Stated task: List each line of the material below that contains the word "what", matching case exactly.
● ● ● ● ●
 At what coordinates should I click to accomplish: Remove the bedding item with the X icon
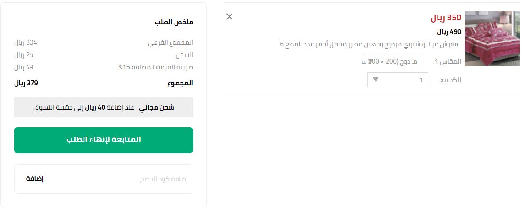tap(229, 17)
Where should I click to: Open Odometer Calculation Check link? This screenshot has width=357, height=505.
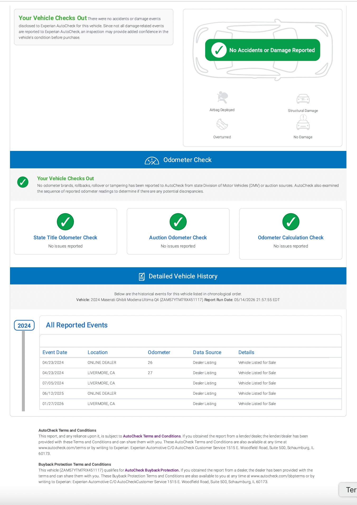[x=291, y=237]
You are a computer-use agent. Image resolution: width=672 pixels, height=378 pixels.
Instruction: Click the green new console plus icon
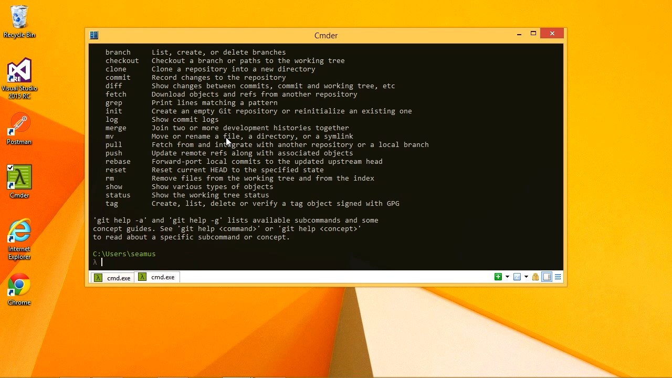click(x=498, y=277)
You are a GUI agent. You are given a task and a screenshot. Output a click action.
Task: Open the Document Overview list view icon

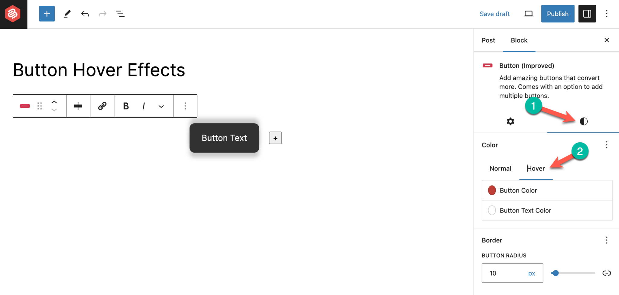(x=120, y=14)
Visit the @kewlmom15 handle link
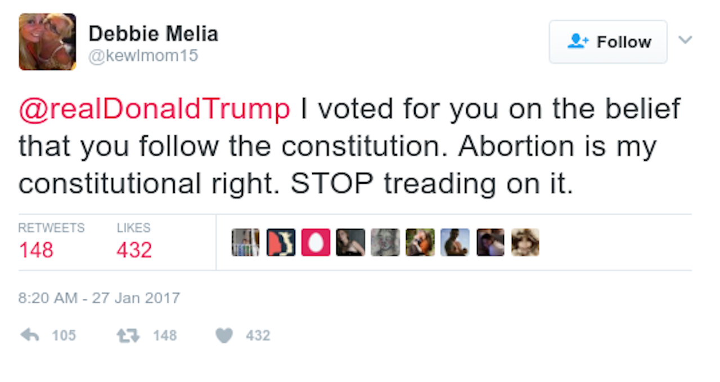 click(143, 56)
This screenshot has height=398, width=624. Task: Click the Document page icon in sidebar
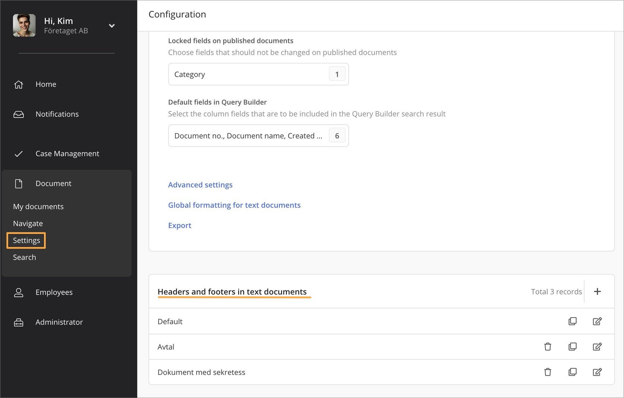pos(19,183)
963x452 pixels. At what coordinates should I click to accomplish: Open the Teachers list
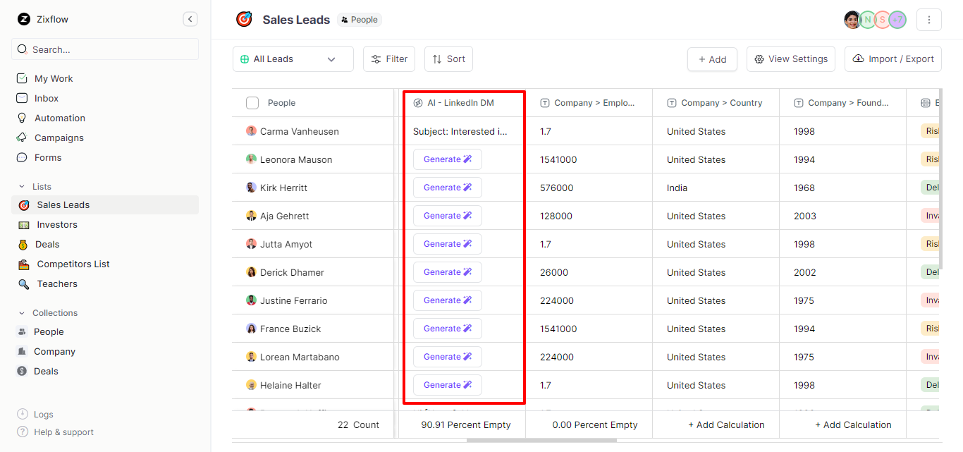56,283
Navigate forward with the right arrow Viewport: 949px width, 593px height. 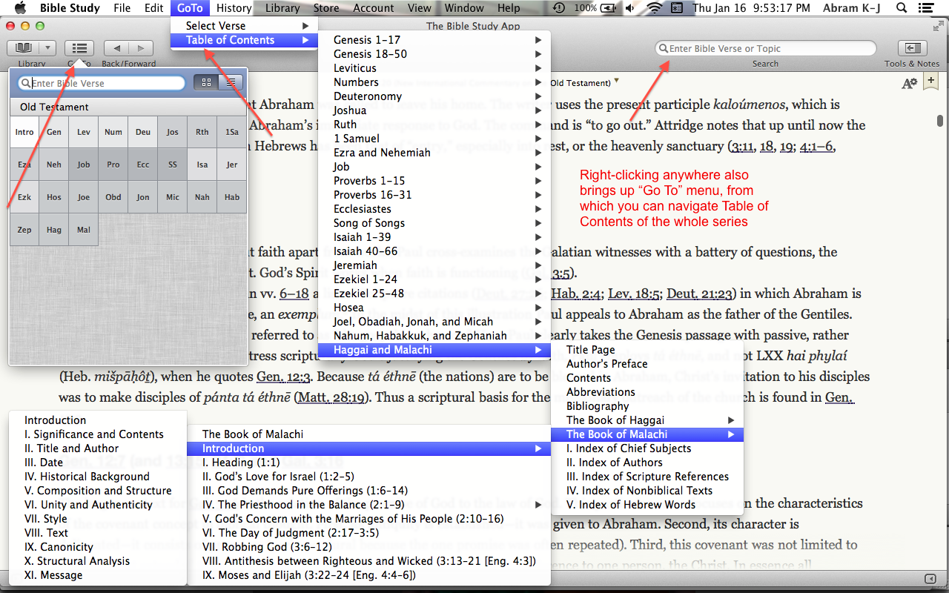[x=141, y=48]
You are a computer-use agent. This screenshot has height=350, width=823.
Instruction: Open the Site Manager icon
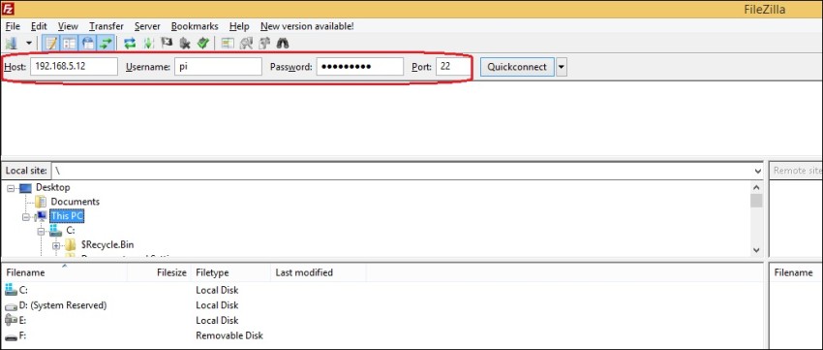pos(11,43)
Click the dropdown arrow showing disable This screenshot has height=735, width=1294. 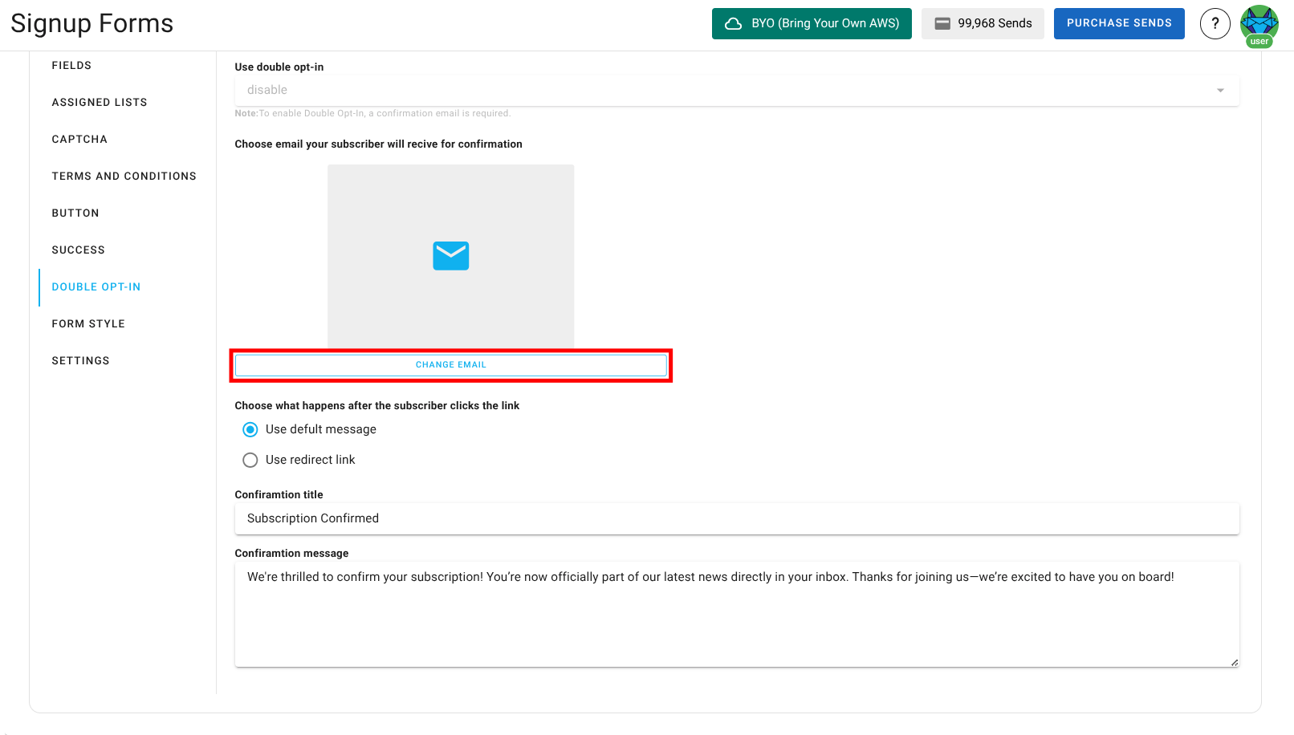coord(1221,90)
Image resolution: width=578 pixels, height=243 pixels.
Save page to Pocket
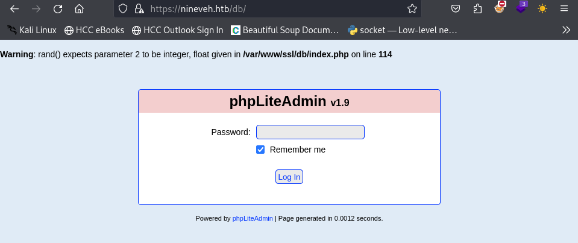(456, 9)
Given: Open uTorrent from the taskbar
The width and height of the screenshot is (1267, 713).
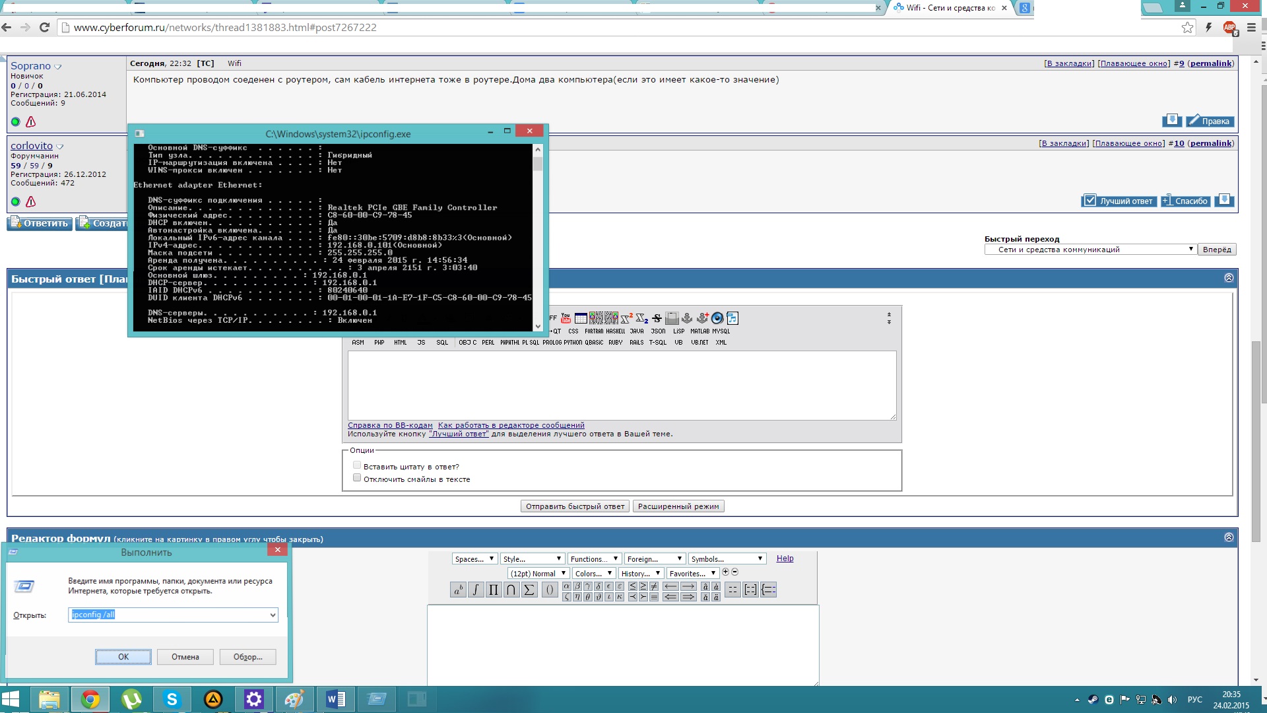Looking at the screenshot, I should point(131,699).
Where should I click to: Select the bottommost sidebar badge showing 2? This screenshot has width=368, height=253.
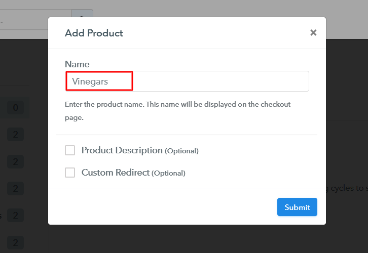(x=16, y=243)
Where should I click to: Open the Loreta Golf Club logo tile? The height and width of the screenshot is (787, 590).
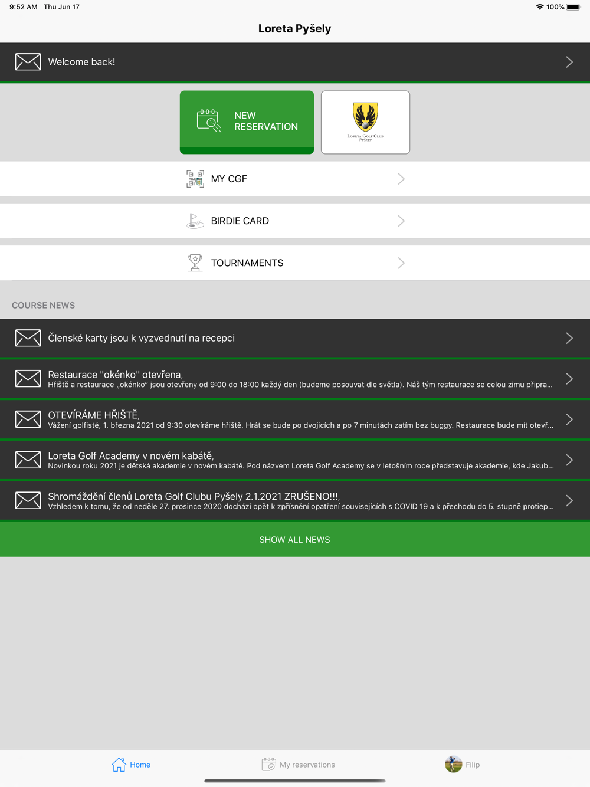(x=365, y=122)
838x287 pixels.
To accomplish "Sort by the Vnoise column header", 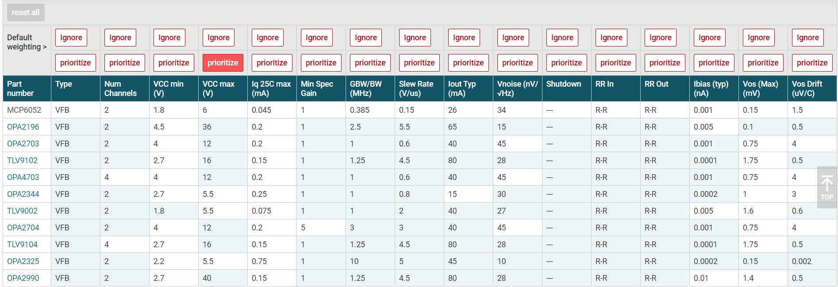I will pyautogui.click(x=517, y=88).
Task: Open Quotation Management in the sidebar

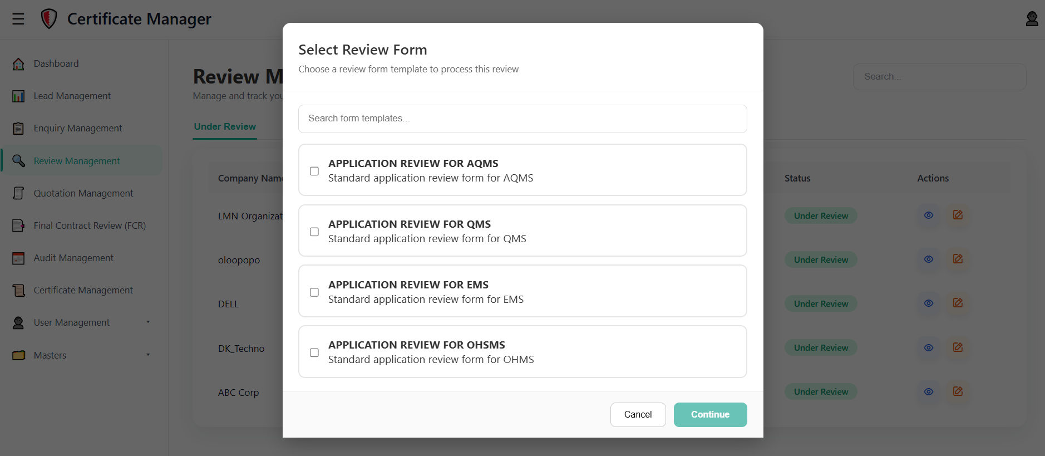Action: pos(83,193)
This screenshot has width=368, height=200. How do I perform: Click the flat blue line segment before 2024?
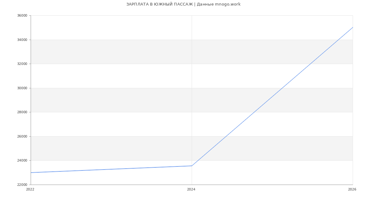[x=111, y=169]
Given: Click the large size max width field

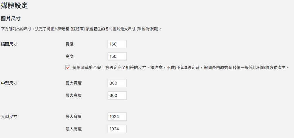Looking at the screenshot, I should [x=117, y=117].
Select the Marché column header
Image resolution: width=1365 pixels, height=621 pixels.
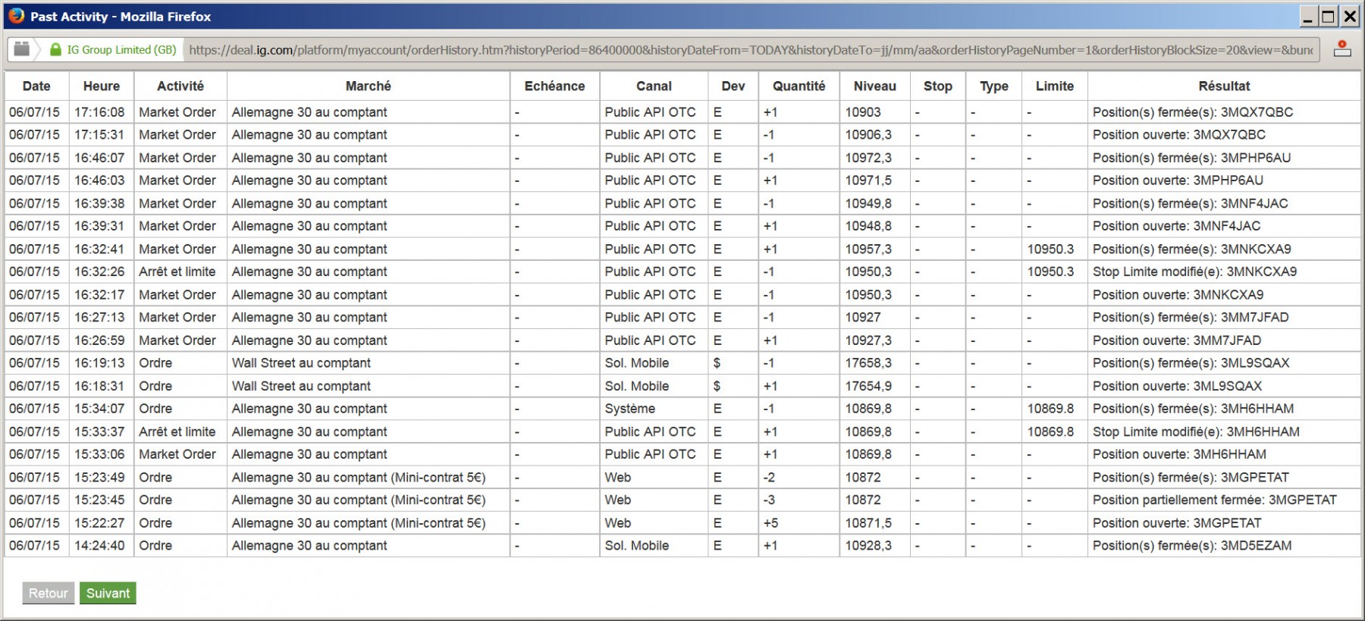[x=369, y=86]
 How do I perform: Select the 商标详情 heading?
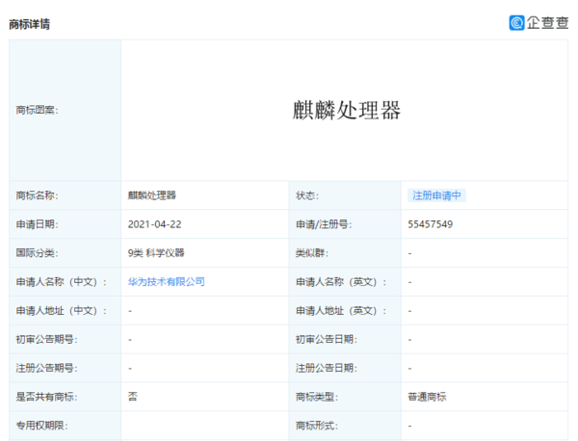coord(29,23)
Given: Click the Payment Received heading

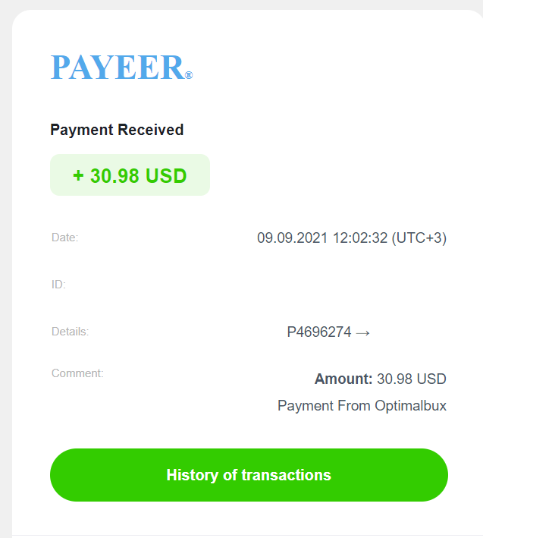Looking at the screenshot, I should point(117,130).
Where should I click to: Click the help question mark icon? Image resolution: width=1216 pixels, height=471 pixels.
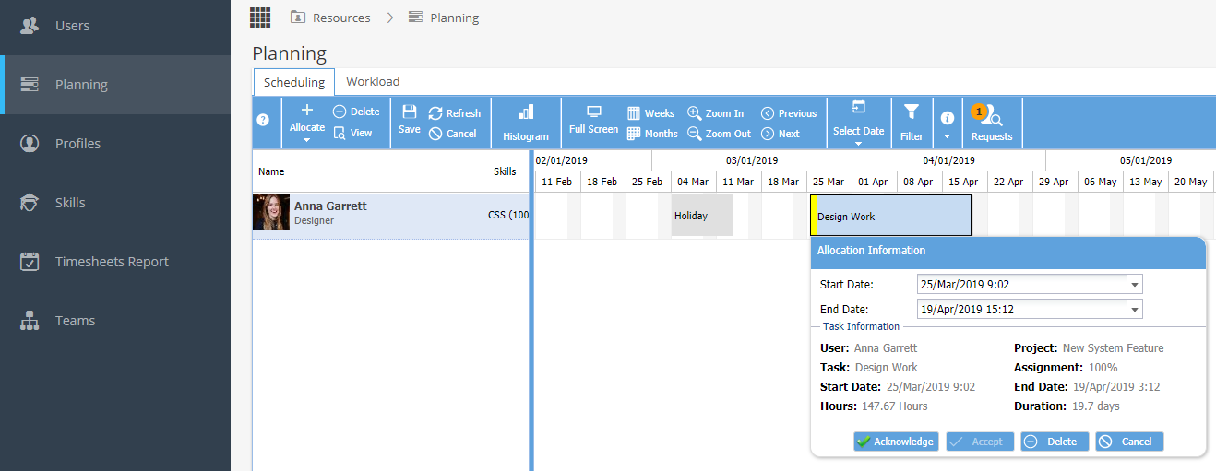point(263,120)
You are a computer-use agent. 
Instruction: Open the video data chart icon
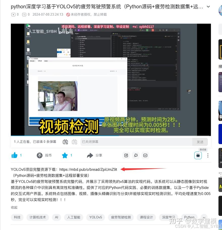pyautogui.click(x=145, y=155)
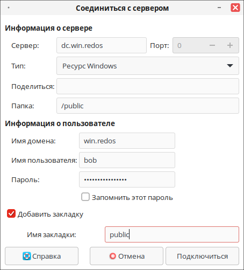Enable the Запомнить этот пароль checkbox
The image size is (244, 270).
click(x=85, y=197)
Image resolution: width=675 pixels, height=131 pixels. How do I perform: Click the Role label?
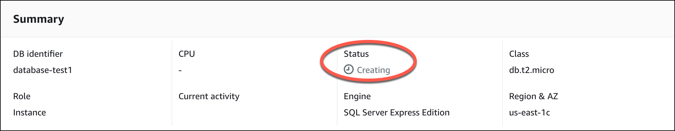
● ● ● ● ●
Output below:
 At what coordinates should I click to accomplish: Remove the bedding item with the X icon
963x452 pixels. At what coordinates should I click to accomplish: Open the Teachers list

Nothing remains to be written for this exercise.